たとえば一度も観たことのないある映画があったとする。テレビででもなんででも、たまたま120分の映画の中の5分ぐらいの1シーンを観たとする。それが素晴らしいものであれば、前後の115分は見なくとも、それはそれで楽しめるものである。これは一つの映画の観方であり、ストーリーを追うのとは違う。その素晴らしさが映画的なものであれ、演技的なものであれ、映像的なものであれ何でも、「映画」というものを堪能できるわけだ。そういう意味で同じような傾向として日本では短編映画の存在場所があまりない。短くても物語的な起承転結を有した短編作品もあるけれど(これは超短い長編映画ということもできる)、そうではなく断章的な、スケッチ風の、とりたててストーリーのない短編映画を観る機会は、劇場や上映会でもDVDなどでも少ない。

### リスト一覧
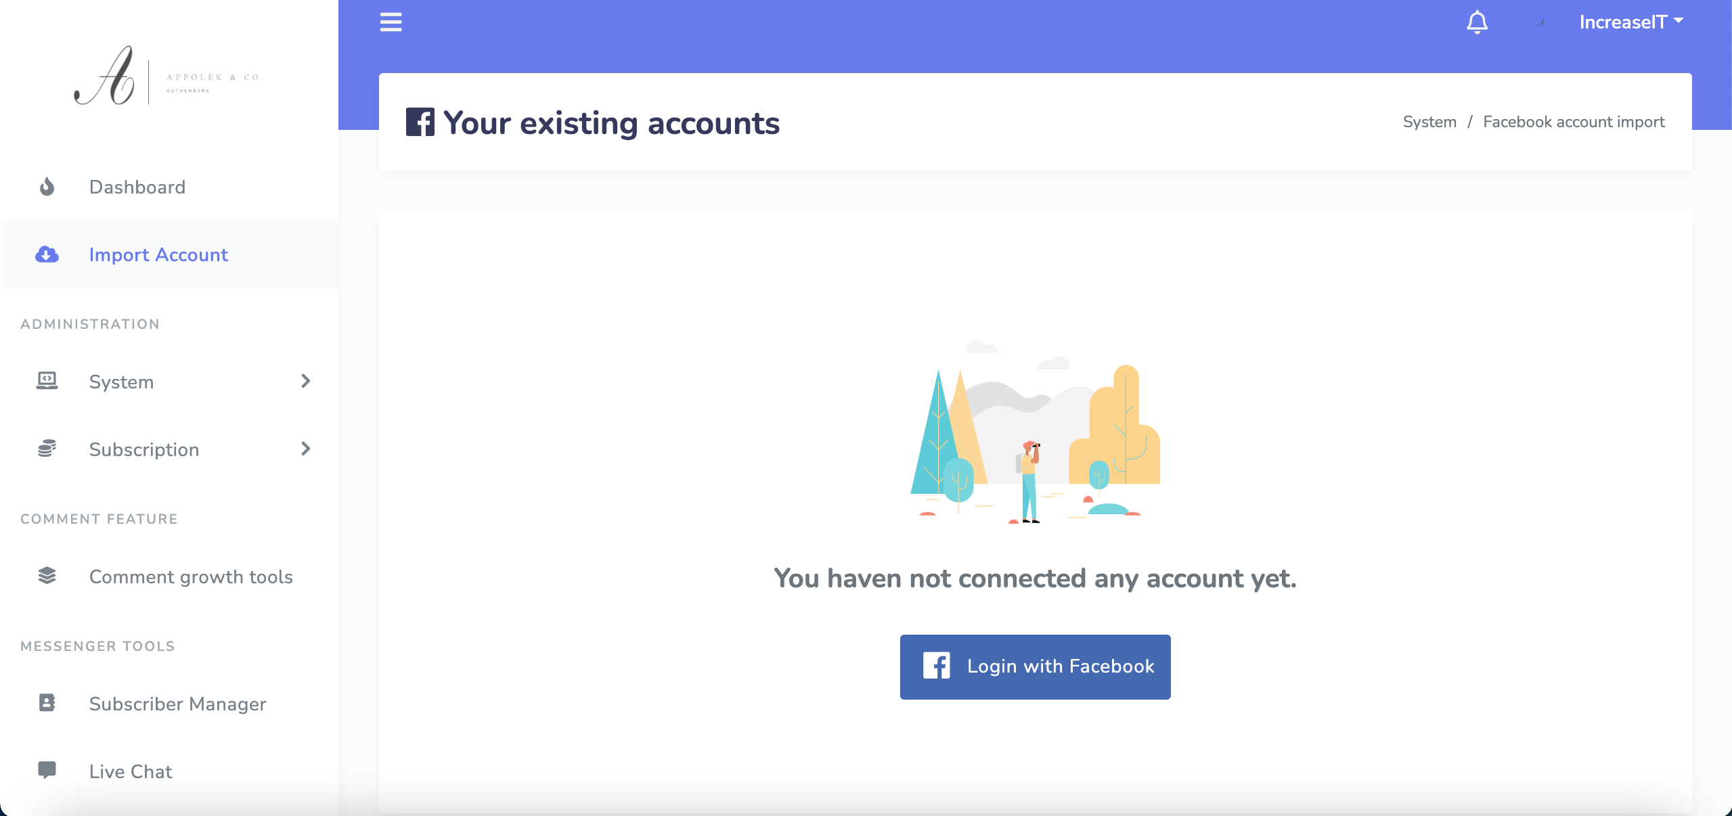Click the Appolek & Co. logo

point(169,76)
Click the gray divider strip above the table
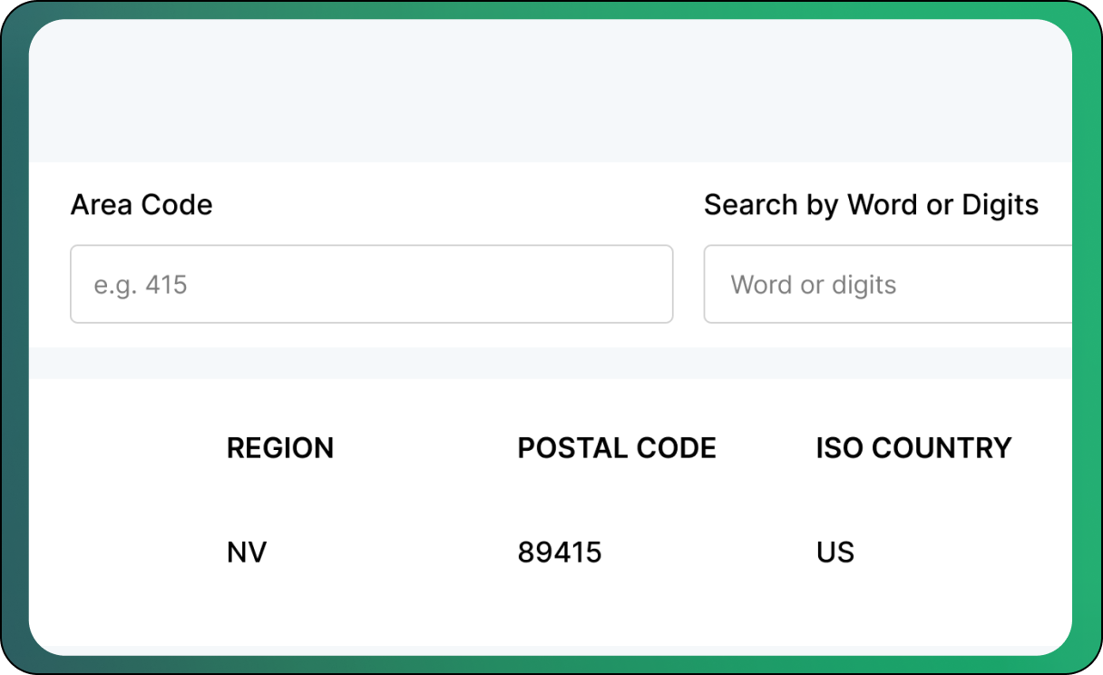The image size is (1103, 675). pyautogui.click(x=544, y=363)
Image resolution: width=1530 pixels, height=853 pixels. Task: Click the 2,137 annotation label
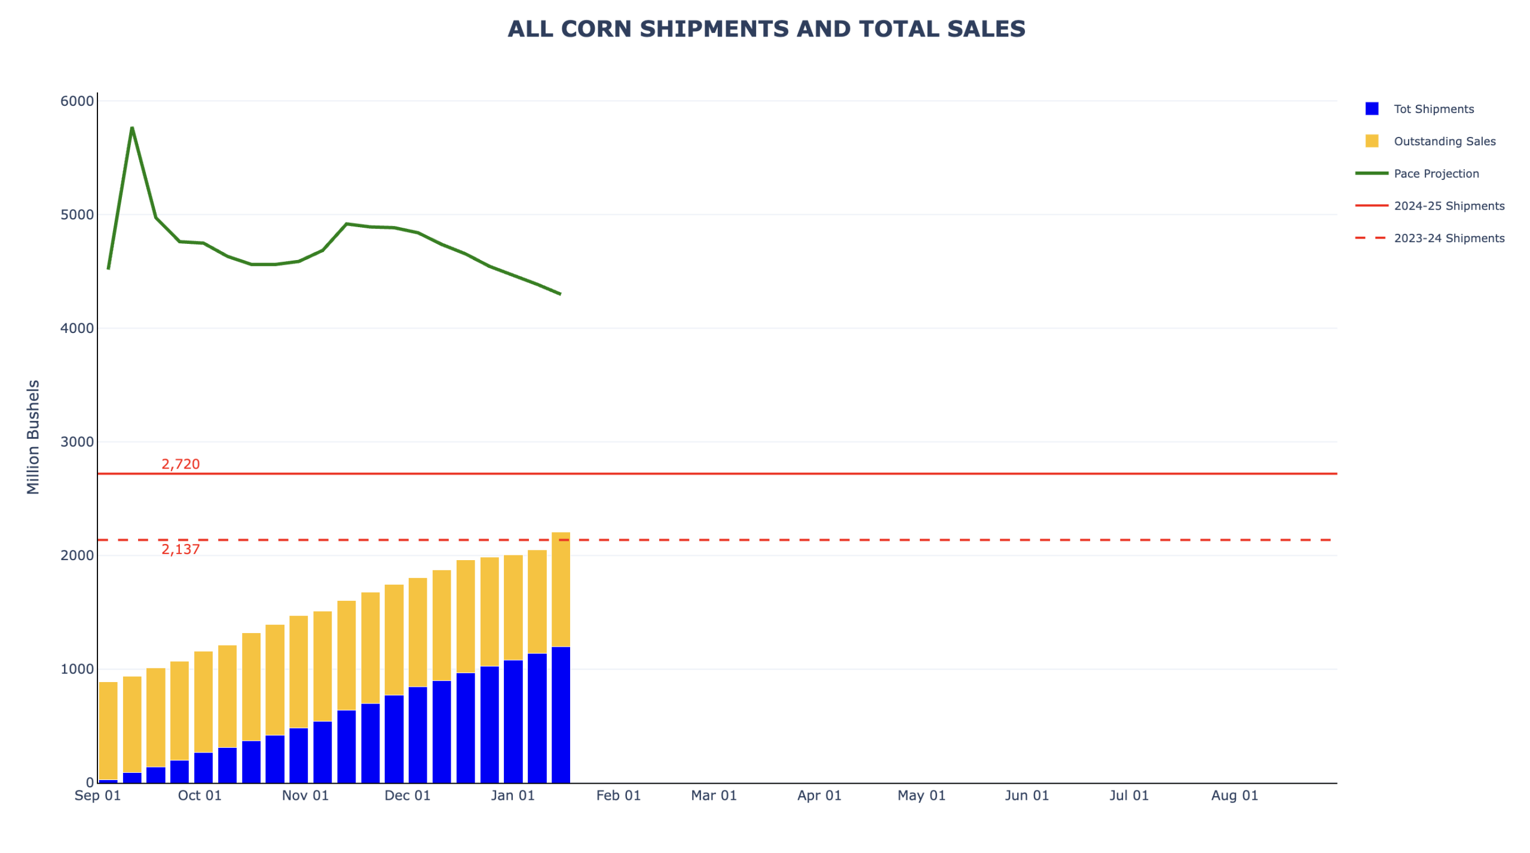point(180,549)
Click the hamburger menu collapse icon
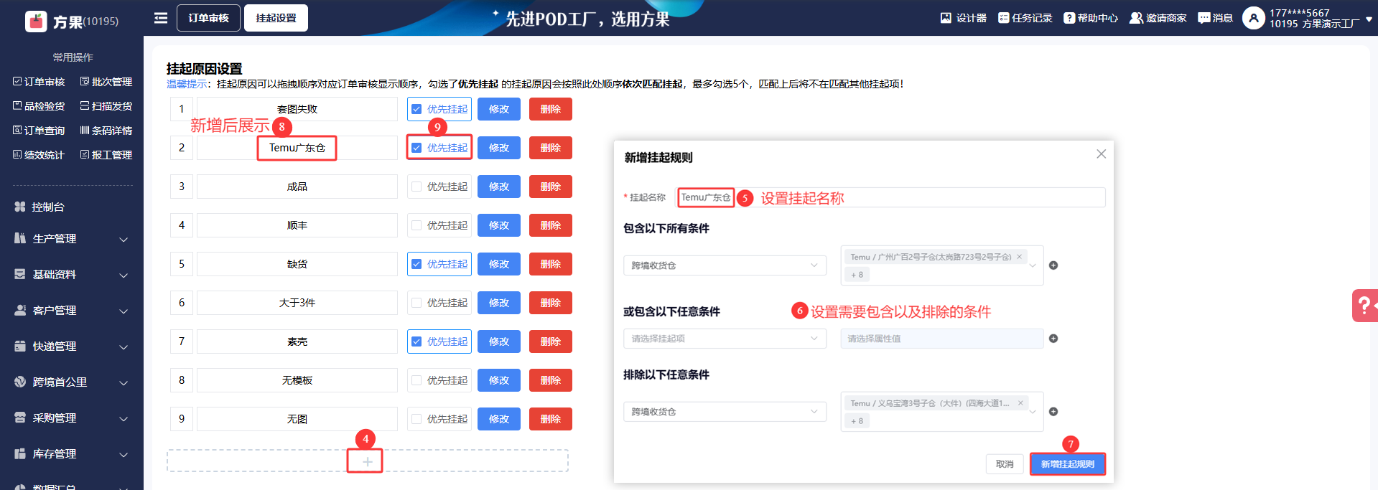Image resolution: width=1378 pixels, height=490 pixels. point(161,18)
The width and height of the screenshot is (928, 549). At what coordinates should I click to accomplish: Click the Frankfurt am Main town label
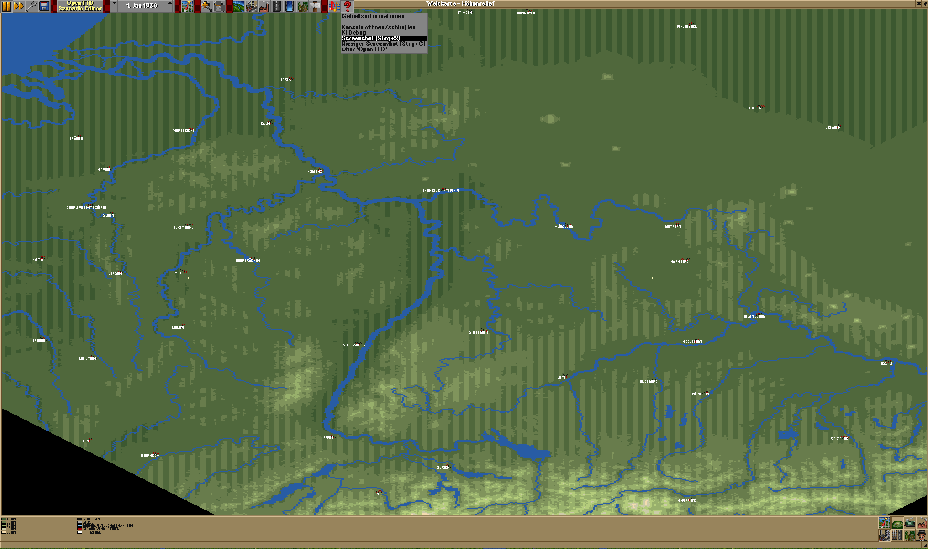[441, 190]
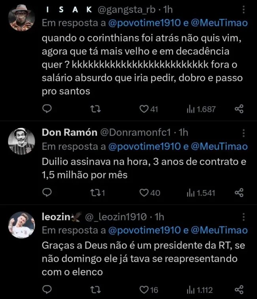Reply to Don Ramón's tweet
257x299 pixels.
tap(47, 192)
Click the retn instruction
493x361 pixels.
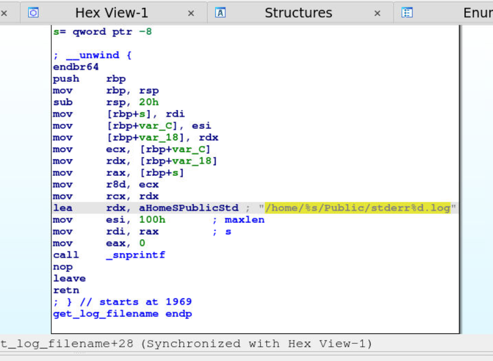point(66,290)

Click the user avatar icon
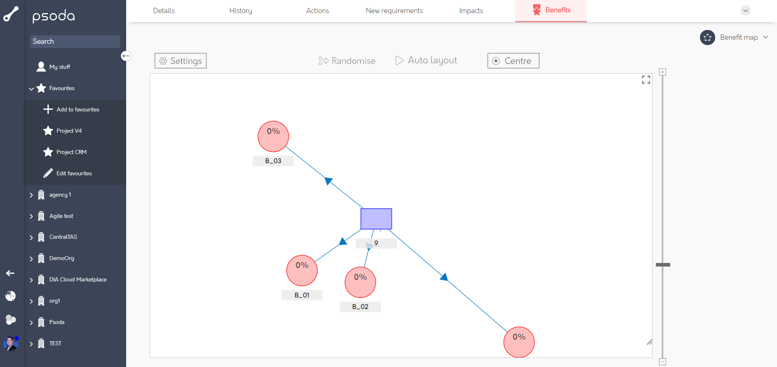pos(11,343)
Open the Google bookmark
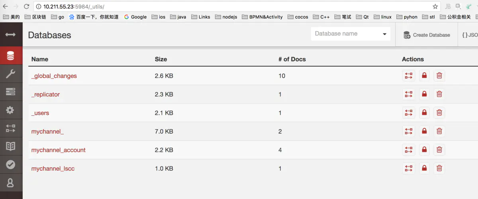Image resolution: width=478 pixels, height=199 pixels. [135, 17]
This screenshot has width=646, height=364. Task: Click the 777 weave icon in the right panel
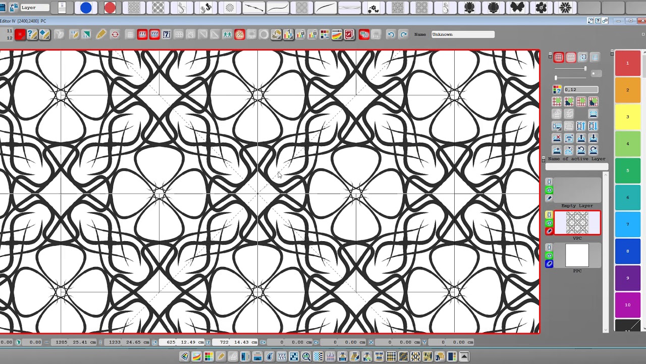click(570, 57)
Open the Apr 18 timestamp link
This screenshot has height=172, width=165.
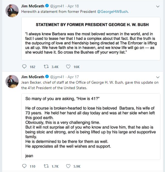coord(73,6)

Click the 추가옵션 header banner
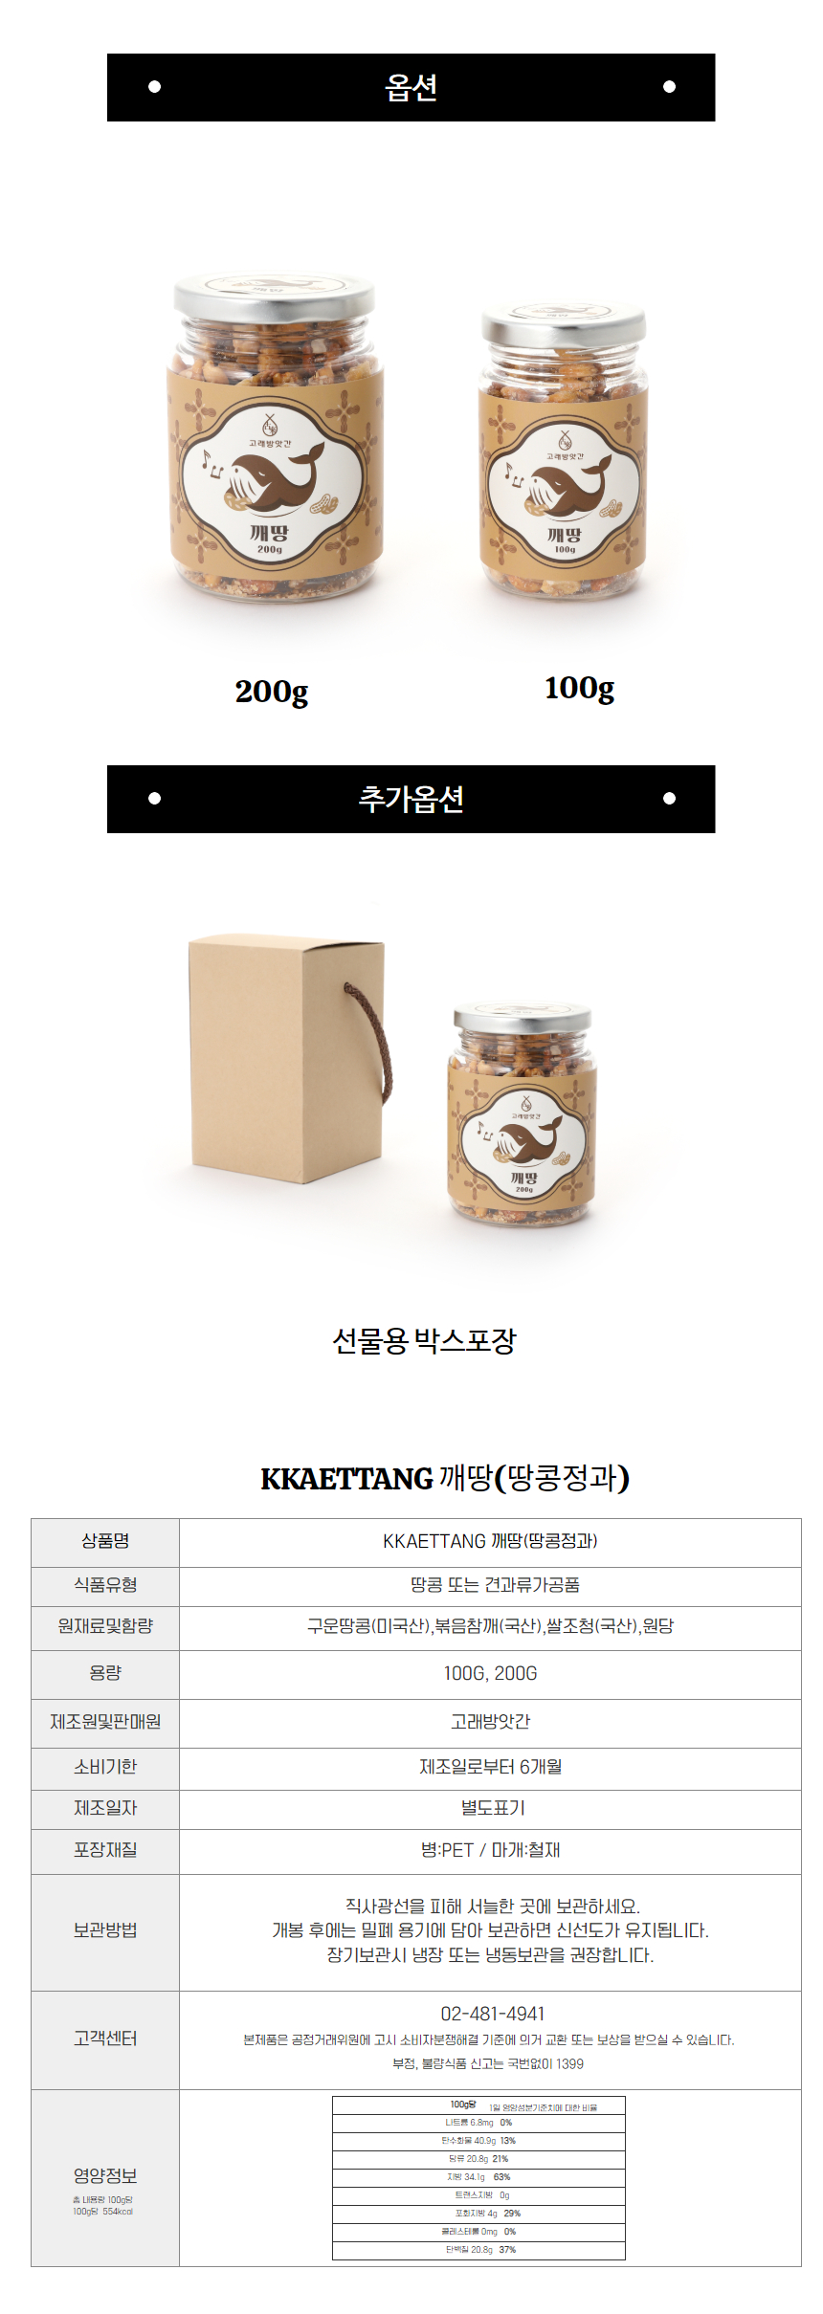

### 小問
映画の観方についての文章を、一字も変えずに全文そのまま出力してください。 リストは、映画の観方についての文章とは別の資料です。

### 本問の解答
たとえば一度も観たことのないある映画があったとする。テレビででもなんででも、たまたま120分の映画の中の5分ぐらいの1シーンを観たとする。それが素晴らしいものであれば、前後の115分は見なくとも、それはそれで楽しめるものである。これは一つの映画の観方であり、ストーリーを追うのとは違う。その素晴らしさが映画的なものであれ、演技的なものであれ、映像的なものであれ何でも、「映画」というものを堪能できるわけだ。そういう意味で同じような傾向として日本では短編映画の存在場所があまりない。短くても物語的な起承転結を有した短編作品もあるけれど(これは超短い長編映画ということもできる)、そうではなく断章的な、スケッチ風の、とりたててストーリーのない短編映画を観る機会は、劇場や上映会でもDVDなどでも少ない。